Le président de la Commission électorale nationale, Walter Nicol, a annoncé la décision jeudi, ont rapporté les organes d'information.
"Il ne s'est pas inscrit auprès de la commission et son nom ne figure pas sur notre registre provisoire des électeurs. Ceci le disqualifie », a affirmé M. Nicol jeudi, d'après Sierra Leone Web, un service d'information en ligne basé aux Etats-Unis.
En vertu du code électoral de la Sierra Leone, une personne qui ne peut élire ne peut se porter candidate aux élections.
M. Sankoh devrait aussi se présenter en personne pour soumettre son dossier de candidature à la Commission électorale mardi, la Journée des candidatures, a souligné M. Nicol. Pourtant, il semble peu probable qu'il puisse le faire puisque M. Sankoh est en prison, dans l'attente d'un procès pour homicide. L'accusation d'homicide est en rapport avec un incident, le 8 mai 2000, au cours duquel une manifestation pacifique devant son domicile à Freetown a tourné à la violence, aboutissant à la mort d'au moins vingt personnes.

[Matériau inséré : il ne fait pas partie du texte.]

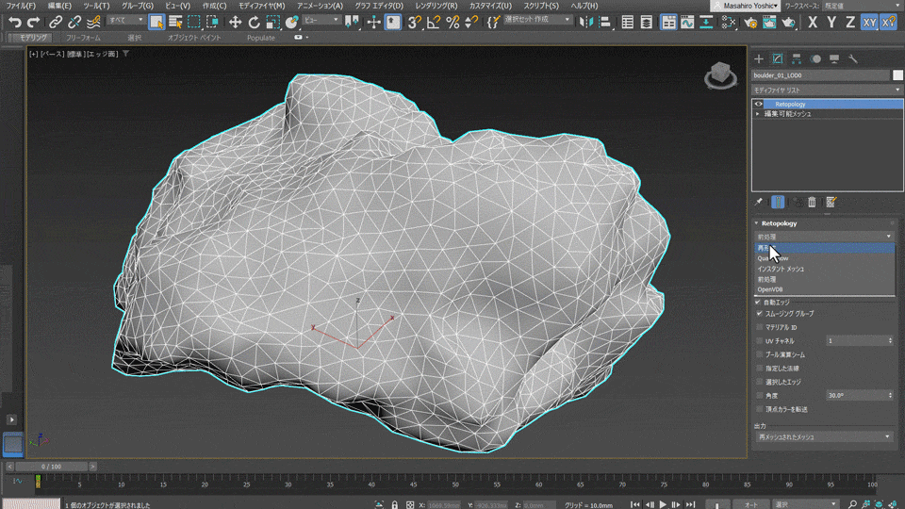
Task: Open the Create tab (plus icon) in command panel
Action: (x=759, y=58)
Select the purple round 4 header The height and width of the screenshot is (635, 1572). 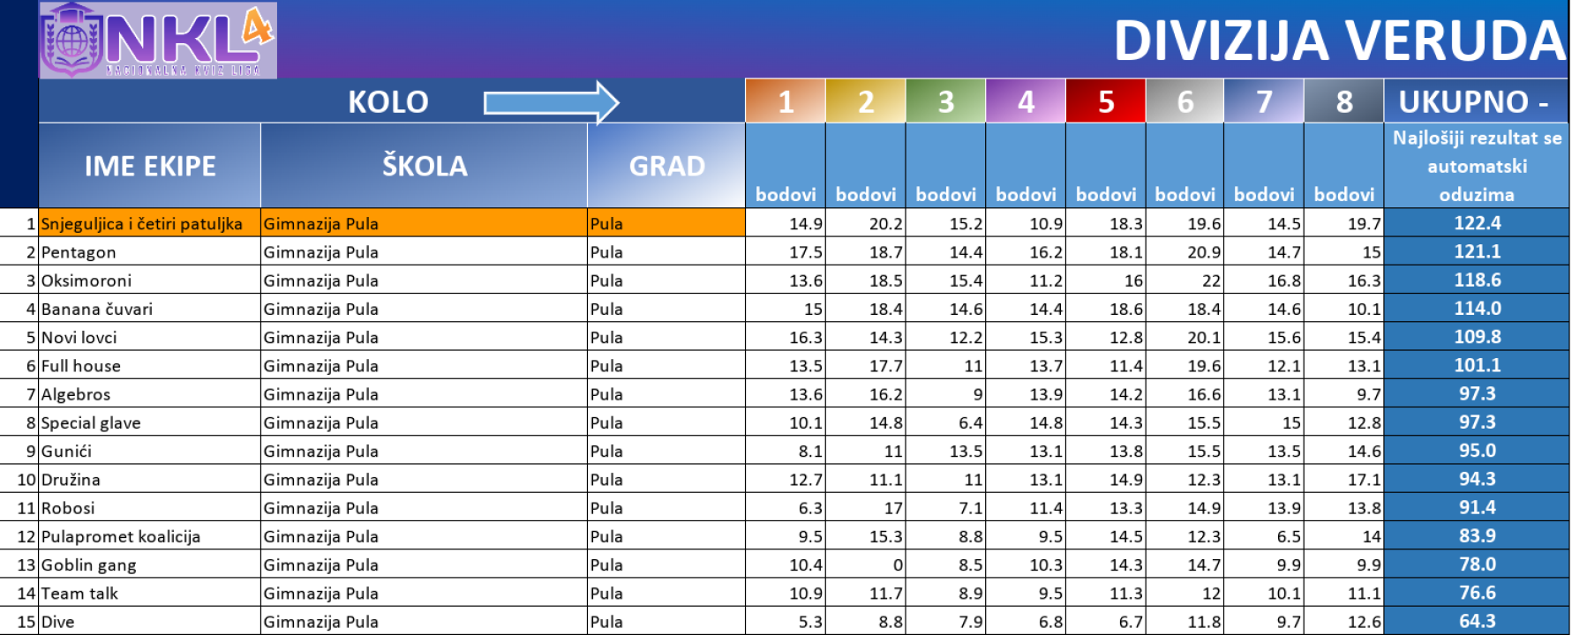coord(1026,101)
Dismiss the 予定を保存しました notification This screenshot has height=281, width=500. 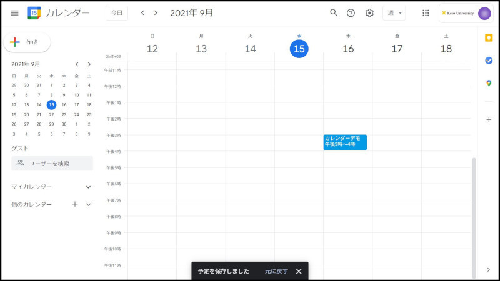tap(299, 271)
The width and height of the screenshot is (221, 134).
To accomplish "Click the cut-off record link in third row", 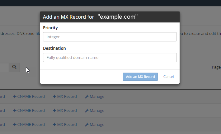I will [2, 125].
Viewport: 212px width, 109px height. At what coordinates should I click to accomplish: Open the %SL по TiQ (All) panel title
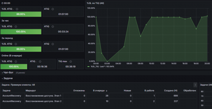[95, 3]

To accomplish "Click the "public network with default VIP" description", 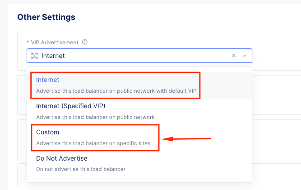I will (153, 91).
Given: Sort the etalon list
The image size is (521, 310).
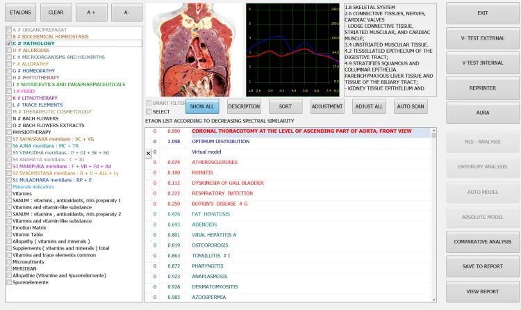Looking at the screenshot, I should (285, 106).
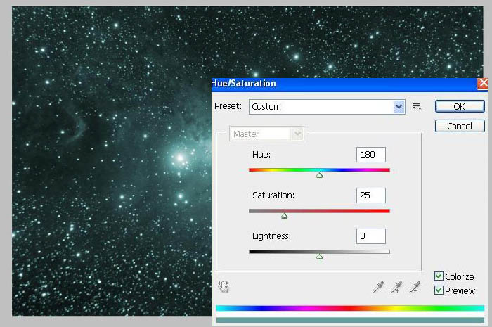Open the preset options menu icon
The height and width of the screenshot is (327, 492).
(417, 106)

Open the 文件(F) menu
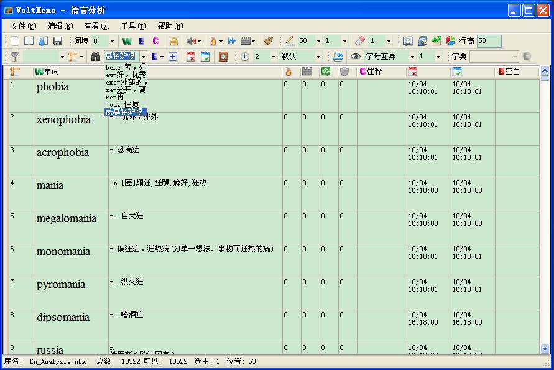click(23, 26)
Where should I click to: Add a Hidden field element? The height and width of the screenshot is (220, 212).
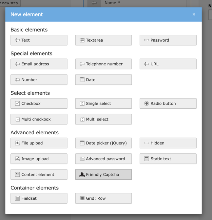[168, 143]
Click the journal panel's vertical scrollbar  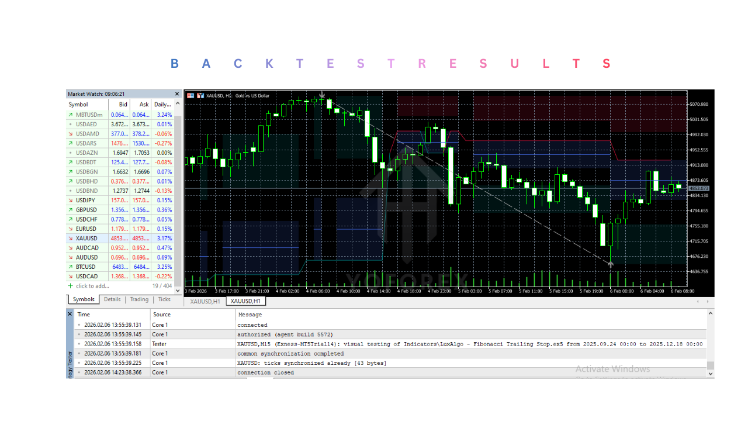coord(709,345)
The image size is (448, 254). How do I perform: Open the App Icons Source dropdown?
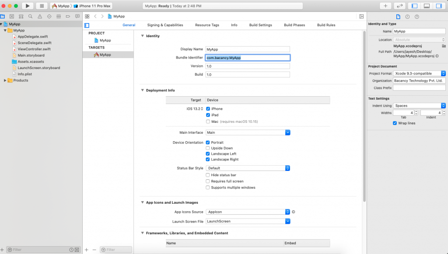point(287,212)
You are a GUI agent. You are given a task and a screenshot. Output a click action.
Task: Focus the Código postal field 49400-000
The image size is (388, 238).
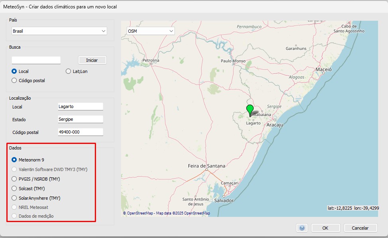(80, 132)
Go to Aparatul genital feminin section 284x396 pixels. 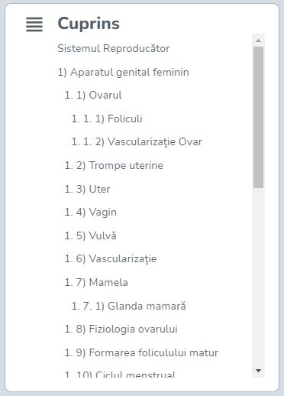coord(123,72)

Le RUF, qui a reçu l'autorisation mercredi de la commission électorale de participer aux élections, avait choisi M. Sankoh comme son candidat présidentiel, mais il va devoir reconsidérer ce choix. Peu après l'annonce faite par M. Nicol, le secrétaire général du parti, Pallo Bangura, a déclaré à Radio France International (RFI) que M. Sankoh demeure le « dirigeant du parti et son futur candidat présidentiel ».
Le parti prendra une décision mardi , à l'occasion de sa première convention, sur « le prochain pas à faire ».